• _Data_:

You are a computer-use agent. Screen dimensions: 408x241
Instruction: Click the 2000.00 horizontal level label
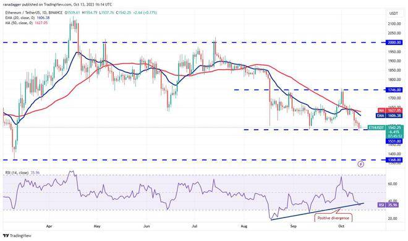click(x=394, y=43)
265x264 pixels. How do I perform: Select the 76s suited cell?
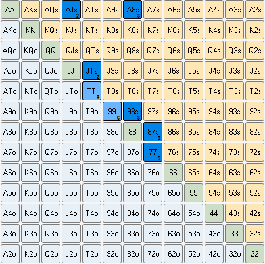click(173, 152)
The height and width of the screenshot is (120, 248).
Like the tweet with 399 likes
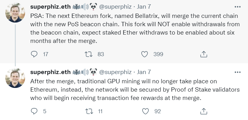144,54
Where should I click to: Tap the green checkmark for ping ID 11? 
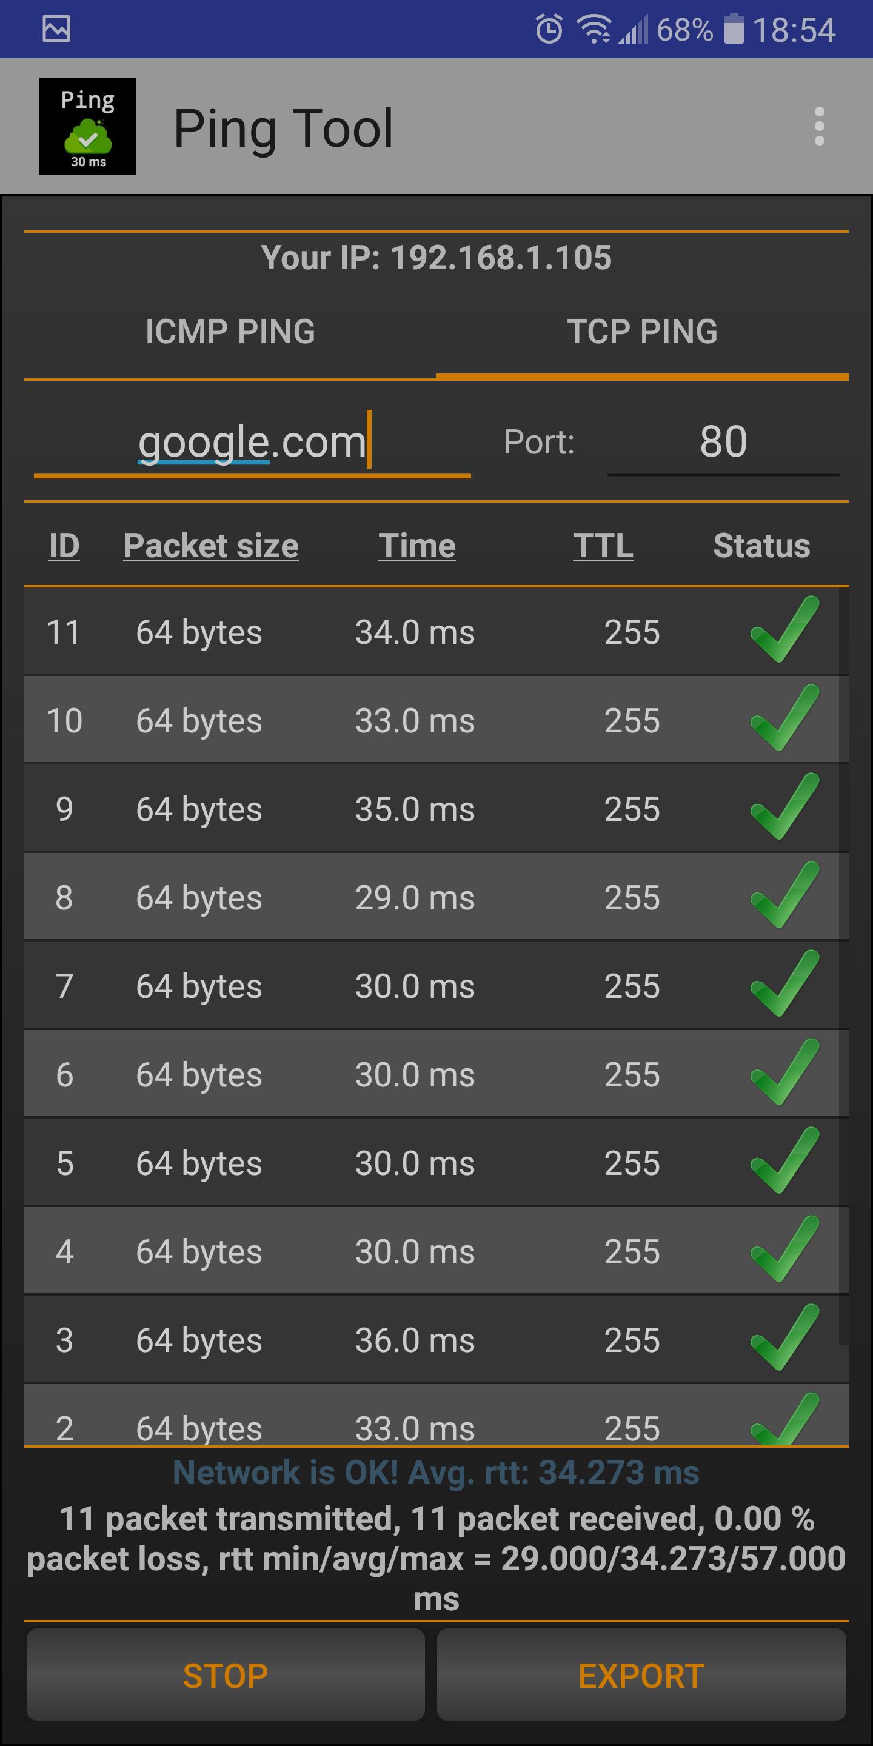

• _Task to carry out_:
Write out the data above exactly as it appears, but without any image.

• _Task response_:
You are a computer-use agent. Screen dimensions: 408x241
Instruction: Click the 2000.00 horizontal level label
click(x=394, y=43)
265x264 pixels. How do I perform: Select the 76s suited cell?
click(173, 152)
The height and width of the screenshot is (120, 248).
Like the tweet with 399 likes
144,54
Where should I click to: Tap the green checkmark for ping ID 11? 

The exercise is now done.